┌────────

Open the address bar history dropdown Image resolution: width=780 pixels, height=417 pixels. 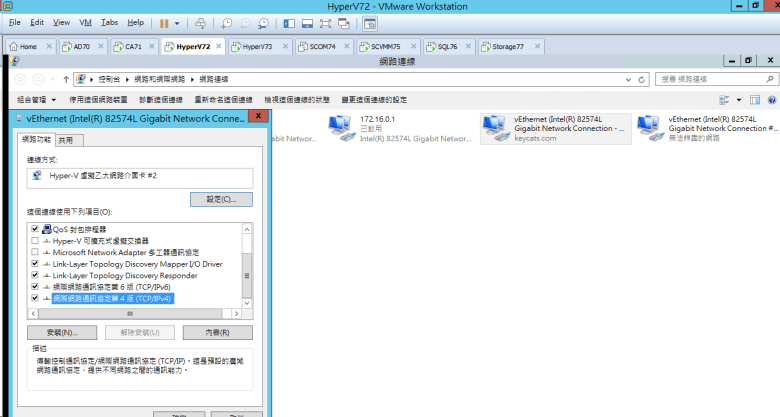coord(628,78)
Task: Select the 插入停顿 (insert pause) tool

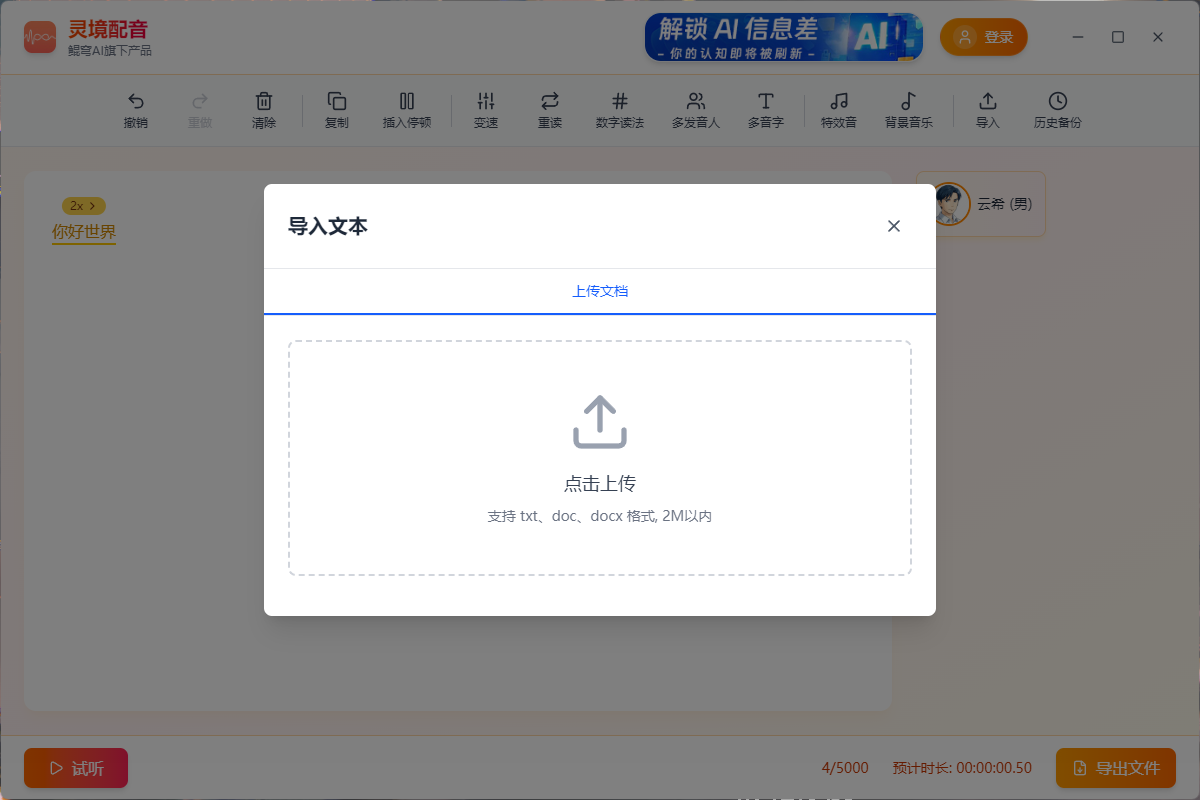Action: pos(406,110)
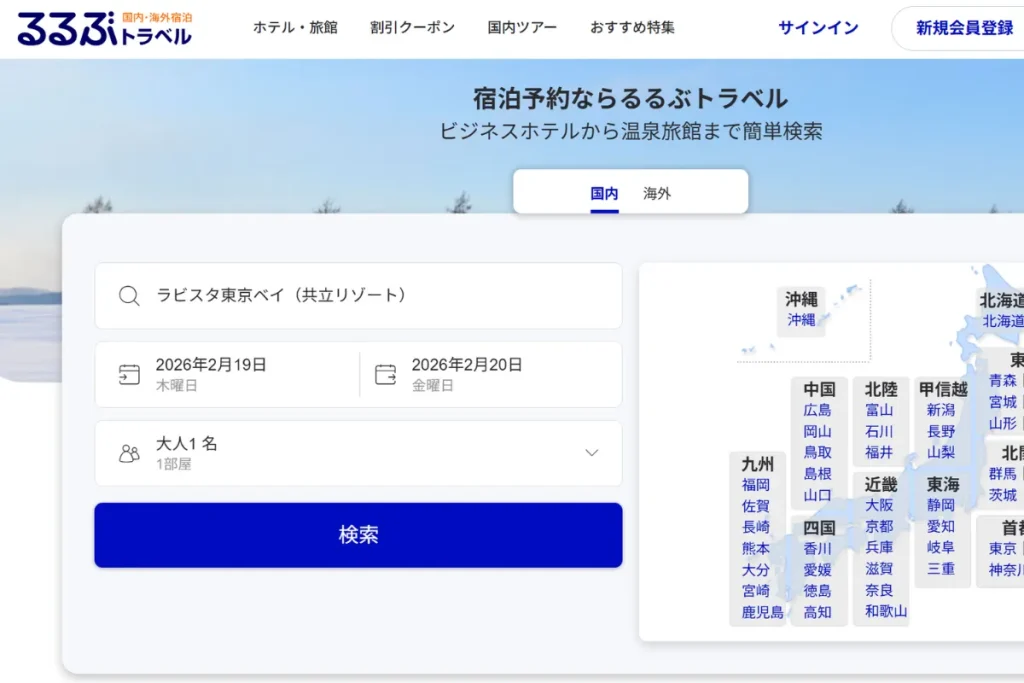This screenshot has height=683, width=1024.
Task: Click the 大阪 prefecture link under 近畿
Action: pos(879,505)
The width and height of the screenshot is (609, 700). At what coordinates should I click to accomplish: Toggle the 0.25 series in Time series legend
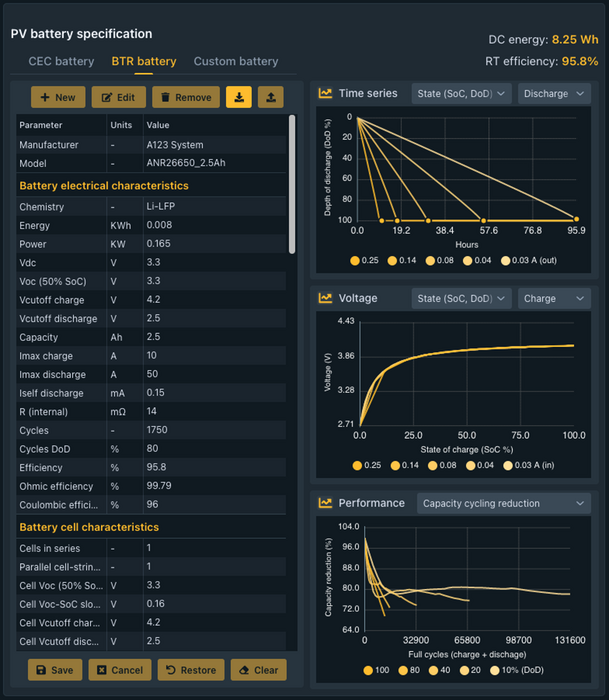(365, 260)
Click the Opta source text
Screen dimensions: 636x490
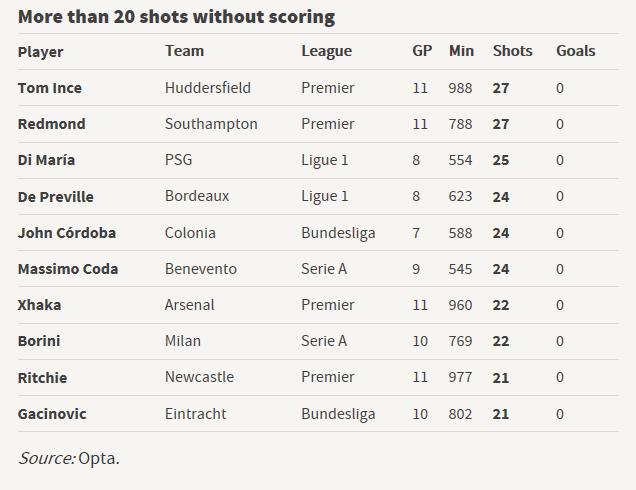point(99,458)
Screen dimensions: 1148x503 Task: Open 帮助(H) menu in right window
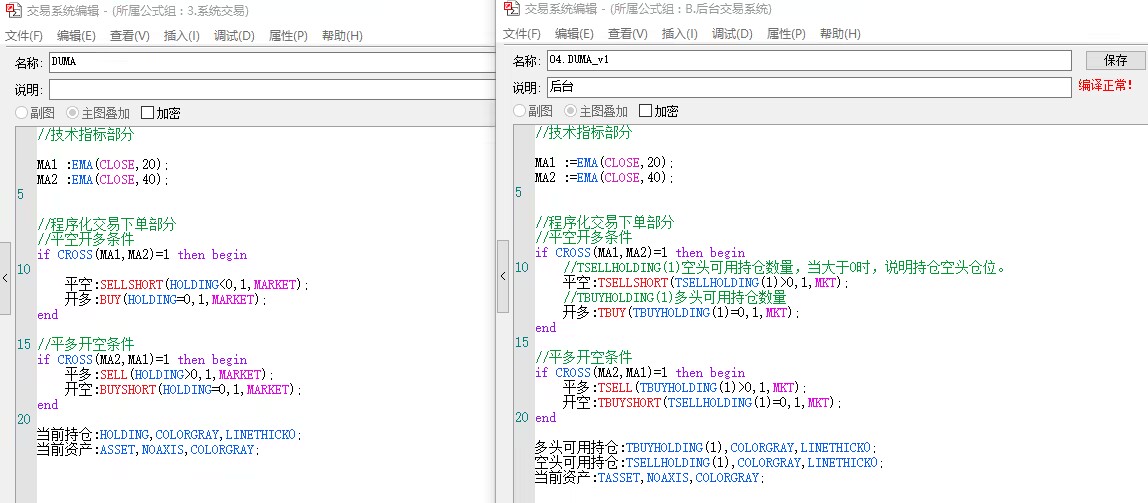pyautogui.click(x=840, y=34)
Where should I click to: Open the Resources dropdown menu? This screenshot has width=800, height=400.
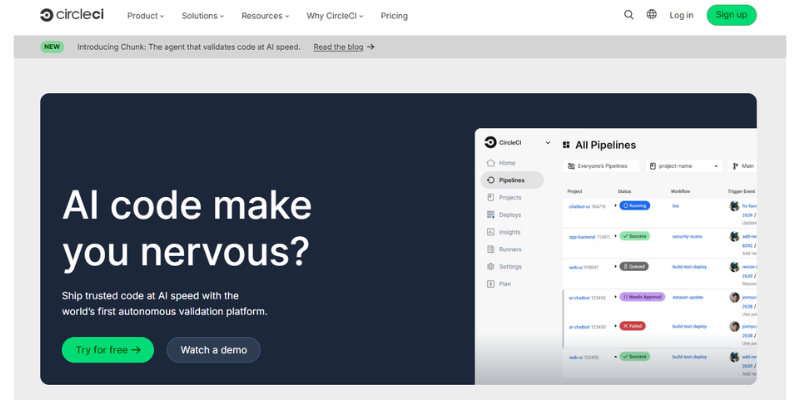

└────────

Instructions for the task — From the line that contains "Screen dimensions: 636x490" to the final line of the material, write out each line exactly. Pictures stay out.

Expected answer —
Screen dimensions: 636x490
point(99,458)
Screen dimensions: 1148x503 Task: Open 帮助(H) menu in right window
pyautogui.click(x=840, y=34)
Where should I click to: Open the Resources dropdown menu? This screenshot has width=800, height=400.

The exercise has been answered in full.